The image of a hog with a ring through its nose is a familiar scene from bygone days. But the ring wasn’t the first device used to discourage rooting. Before the ring, hog snouters were used to control that activity, by cutting a ridge off of the hog’s nose.
“You take a baby pig, say up to eight or 10 weeks old, and if you notice, on the end of its nose, there’s an upturned place,” says Jim Hicks of Brazil, Ind. “Pigs would dig with the top of their nose, but not if you cut off that ridge.”
Jim has a small collection of hog snouters. Patent dates on his pieces go back to 1882.
“Before the turn of the century, I’m assuming metal was kind of scarce,” he says. “It was an expensive commodity. They just didn’t have rings back then, so they used the snouters.”

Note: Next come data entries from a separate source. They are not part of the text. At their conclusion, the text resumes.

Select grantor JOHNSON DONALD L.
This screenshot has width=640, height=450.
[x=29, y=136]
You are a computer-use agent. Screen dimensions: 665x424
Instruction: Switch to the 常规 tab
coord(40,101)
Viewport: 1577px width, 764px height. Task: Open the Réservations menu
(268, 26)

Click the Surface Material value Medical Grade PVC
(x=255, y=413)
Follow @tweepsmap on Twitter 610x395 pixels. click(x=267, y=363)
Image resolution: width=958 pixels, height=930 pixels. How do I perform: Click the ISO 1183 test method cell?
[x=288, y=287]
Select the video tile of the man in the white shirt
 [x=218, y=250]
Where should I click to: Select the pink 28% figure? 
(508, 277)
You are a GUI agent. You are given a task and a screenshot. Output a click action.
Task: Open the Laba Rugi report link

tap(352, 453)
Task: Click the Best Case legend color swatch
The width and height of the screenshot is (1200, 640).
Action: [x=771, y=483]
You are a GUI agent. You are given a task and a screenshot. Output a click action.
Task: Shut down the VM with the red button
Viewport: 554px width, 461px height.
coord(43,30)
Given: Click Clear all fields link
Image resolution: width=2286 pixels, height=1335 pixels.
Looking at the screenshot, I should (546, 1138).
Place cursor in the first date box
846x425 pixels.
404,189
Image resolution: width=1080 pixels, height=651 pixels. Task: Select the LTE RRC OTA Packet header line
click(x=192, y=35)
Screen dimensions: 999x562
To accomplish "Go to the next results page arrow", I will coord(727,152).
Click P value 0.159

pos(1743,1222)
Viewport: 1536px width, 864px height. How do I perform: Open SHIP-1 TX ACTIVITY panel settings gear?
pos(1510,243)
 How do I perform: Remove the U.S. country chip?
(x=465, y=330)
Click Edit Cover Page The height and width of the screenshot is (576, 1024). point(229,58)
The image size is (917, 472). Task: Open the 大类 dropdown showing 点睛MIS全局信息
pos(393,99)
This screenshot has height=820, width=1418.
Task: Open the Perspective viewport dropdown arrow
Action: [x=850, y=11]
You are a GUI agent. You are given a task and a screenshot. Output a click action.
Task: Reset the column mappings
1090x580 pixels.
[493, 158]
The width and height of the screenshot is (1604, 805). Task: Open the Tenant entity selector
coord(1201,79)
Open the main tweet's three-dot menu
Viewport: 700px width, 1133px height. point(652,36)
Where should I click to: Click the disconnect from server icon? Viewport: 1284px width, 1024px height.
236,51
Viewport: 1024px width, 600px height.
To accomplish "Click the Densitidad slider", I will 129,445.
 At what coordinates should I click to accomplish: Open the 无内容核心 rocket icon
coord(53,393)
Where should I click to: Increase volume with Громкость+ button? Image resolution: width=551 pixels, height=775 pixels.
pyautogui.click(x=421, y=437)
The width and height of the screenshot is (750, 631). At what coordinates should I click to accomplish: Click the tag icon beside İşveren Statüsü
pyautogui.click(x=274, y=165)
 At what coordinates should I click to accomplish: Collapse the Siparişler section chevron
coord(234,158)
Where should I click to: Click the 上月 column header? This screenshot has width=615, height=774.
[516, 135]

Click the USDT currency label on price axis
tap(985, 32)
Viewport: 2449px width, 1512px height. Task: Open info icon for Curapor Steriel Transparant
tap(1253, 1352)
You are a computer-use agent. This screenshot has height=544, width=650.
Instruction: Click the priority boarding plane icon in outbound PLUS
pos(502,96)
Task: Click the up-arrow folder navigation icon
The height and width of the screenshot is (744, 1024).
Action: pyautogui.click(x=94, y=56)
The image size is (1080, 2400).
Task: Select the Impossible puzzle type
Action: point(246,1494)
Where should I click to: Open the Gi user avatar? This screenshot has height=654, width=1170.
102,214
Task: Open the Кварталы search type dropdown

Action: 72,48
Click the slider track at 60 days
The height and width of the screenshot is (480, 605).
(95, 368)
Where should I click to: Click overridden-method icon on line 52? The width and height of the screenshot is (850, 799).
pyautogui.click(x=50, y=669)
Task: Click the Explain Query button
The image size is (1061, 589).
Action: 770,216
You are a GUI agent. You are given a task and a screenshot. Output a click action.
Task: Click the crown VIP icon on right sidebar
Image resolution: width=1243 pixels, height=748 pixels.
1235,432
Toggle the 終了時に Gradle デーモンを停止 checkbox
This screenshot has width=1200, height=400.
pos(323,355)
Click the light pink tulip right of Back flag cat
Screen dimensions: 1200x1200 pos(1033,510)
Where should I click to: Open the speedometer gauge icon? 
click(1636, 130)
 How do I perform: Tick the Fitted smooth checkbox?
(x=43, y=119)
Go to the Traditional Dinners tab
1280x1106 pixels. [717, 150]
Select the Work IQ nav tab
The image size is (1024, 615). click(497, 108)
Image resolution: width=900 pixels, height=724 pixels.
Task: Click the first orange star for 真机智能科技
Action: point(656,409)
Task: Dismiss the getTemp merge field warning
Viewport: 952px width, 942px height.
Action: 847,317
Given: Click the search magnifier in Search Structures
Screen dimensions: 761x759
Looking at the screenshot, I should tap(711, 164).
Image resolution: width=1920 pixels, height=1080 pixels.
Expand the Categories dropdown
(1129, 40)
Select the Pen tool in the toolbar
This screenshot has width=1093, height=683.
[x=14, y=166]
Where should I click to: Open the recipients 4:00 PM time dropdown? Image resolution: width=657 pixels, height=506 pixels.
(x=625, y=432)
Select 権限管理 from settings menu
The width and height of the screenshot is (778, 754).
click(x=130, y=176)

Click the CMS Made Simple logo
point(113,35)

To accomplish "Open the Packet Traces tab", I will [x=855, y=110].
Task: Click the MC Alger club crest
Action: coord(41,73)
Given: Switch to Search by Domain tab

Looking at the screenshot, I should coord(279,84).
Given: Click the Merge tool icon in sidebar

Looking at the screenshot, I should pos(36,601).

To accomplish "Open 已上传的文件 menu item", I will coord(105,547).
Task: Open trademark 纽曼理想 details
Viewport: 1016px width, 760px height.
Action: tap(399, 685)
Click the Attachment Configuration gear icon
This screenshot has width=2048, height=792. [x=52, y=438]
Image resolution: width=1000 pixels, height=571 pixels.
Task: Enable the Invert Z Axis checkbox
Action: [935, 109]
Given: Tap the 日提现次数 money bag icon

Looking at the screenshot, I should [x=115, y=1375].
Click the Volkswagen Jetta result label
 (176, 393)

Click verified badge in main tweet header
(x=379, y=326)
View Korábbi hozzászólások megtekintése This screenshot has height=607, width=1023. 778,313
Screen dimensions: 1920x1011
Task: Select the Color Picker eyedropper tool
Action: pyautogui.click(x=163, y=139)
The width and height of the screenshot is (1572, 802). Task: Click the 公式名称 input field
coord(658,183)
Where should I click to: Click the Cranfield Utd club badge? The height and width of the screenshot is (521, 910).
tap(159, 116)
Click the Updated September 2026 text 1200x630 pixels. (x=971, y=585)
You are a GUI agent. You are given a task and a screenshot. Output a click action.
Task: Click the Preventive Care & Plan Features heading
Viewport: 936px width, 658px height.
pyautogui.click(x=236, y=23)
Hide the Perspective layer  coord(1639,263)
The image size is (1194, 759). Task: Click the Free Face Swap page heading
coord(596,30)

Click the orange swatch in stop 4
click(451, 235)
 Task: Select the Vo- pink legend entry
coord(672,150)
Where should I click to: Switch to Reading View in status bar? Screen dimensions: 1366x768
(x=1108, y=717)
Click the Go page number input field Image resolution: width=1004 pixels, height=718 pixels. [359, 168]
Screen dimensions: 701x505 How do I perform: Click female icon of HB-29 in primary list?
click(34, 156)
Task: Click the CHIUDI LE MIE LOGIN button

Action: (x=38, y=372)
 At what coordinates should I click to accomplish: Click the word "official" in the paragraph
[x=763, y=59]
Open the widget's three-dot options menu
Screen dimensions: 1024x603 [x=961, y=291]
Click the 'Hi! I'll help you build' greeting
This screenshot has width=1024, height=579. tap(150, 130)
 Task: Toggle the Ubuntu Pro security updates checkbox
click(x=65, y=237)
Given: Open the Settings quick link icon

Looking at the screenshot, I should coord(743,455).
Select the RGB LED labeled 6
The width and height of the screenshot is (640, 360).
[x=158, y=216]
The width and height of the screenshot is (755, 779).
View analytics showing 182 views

The first time Jim – now retired from a career with local and state Co-op systems – saw a set of snouters hanging on a barn wall, he had to ask what they were.
“I never had heard of such a thing in my life,” he says.
After landing his first pair, he says, he assumed the snouter would be commonly found throughout the country. And for a while, that was the case.
“I found four or five pairs in two or three years,” he says. “Then it just dried up. I bought my last pair five or six years ago, at a flea market in southwest Indiana, and the guy didn’t know what they were, and I haven’t seen any since.”
The pieces in his collection are varied, but all resemble pliers. Each set has a wooden block where the blade makes contact. The set with the most advanced design features a spring for easier use. Two sets have primitive hand-grips; two have loops resembling those on scissors. One set went so far as to cut a notch in the remaining ridge on the hog’s nose.
As the country’s steel industry grew, farmers increasingly used rings to control hogs’ rooting.